### Task
Start to finish, retype the entries exactly while omitting the pictures.

(Collected data)
┌──
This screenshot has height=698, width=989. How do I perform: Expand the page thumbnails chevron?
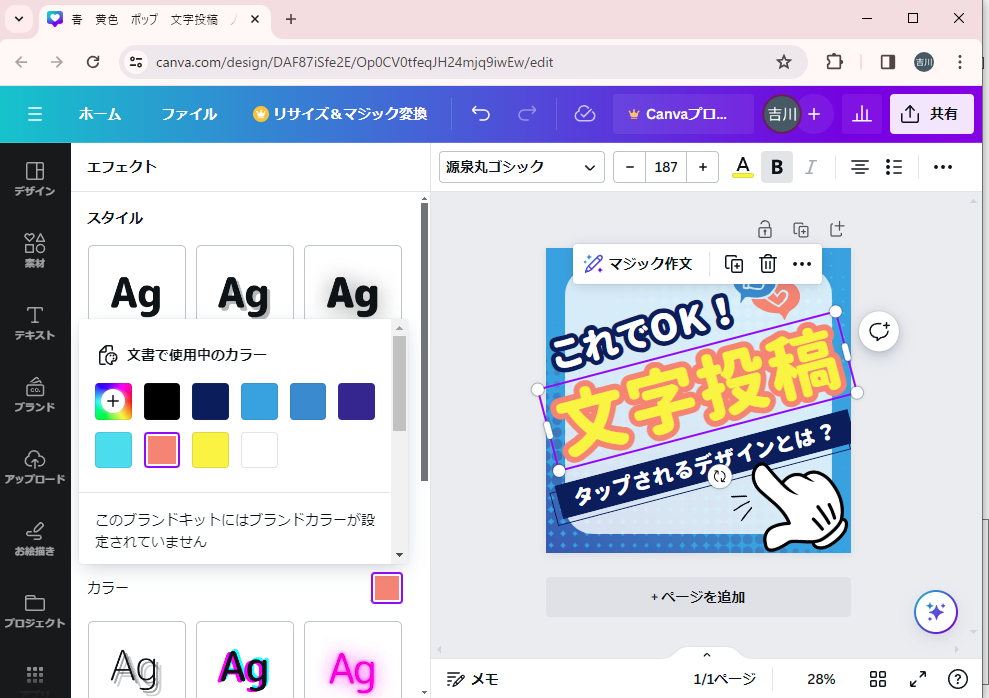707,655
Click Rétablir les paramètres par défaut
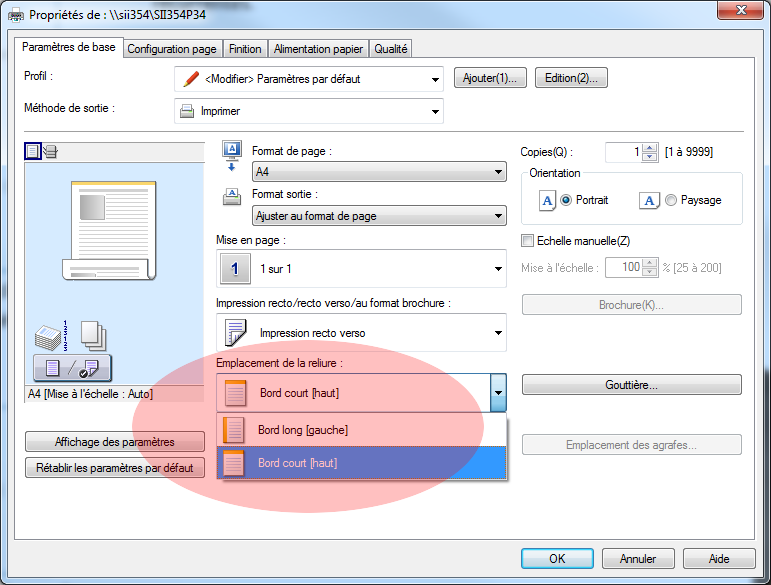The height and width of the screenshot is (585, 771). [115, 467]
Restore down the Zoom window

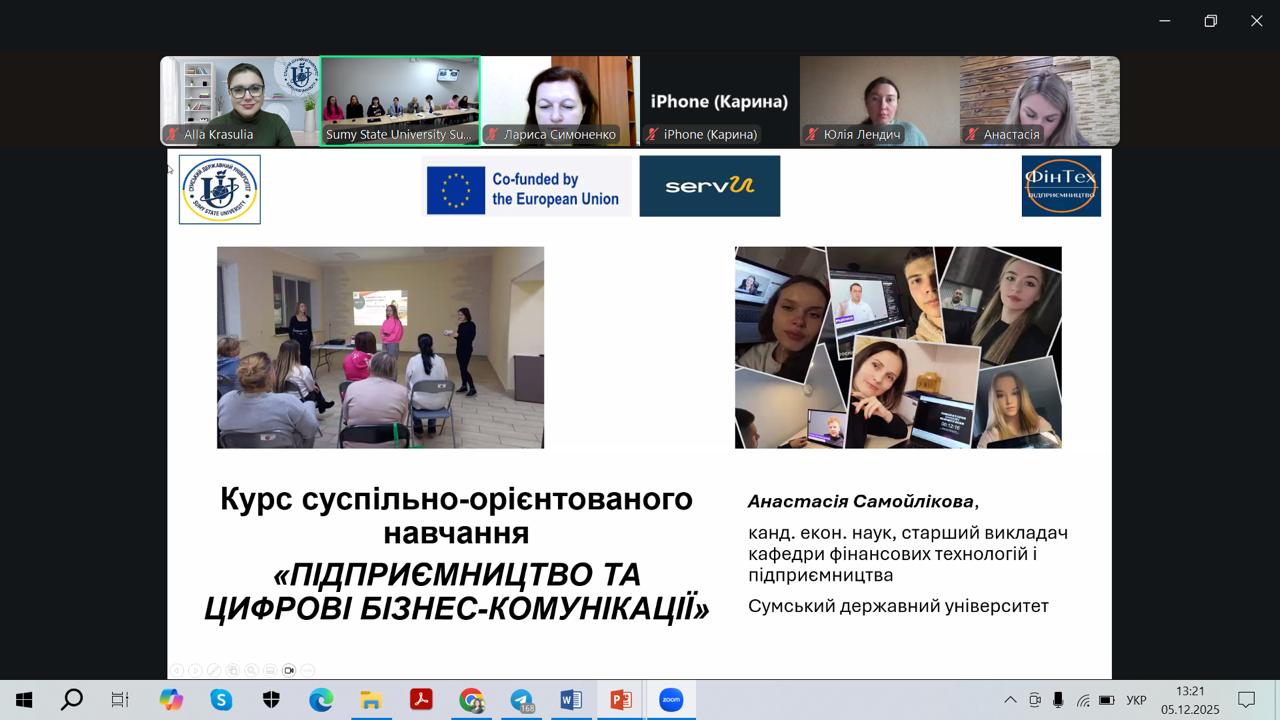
└──
### Reply
This screenshot has height=698, width=989. How do I perform: Expand the page thumbnails chevron?
707,655
Click Rétablir les paramètres par défaut
The height and width of the screenshot is (585, 771). [115, 467]
Restore down the Zoom window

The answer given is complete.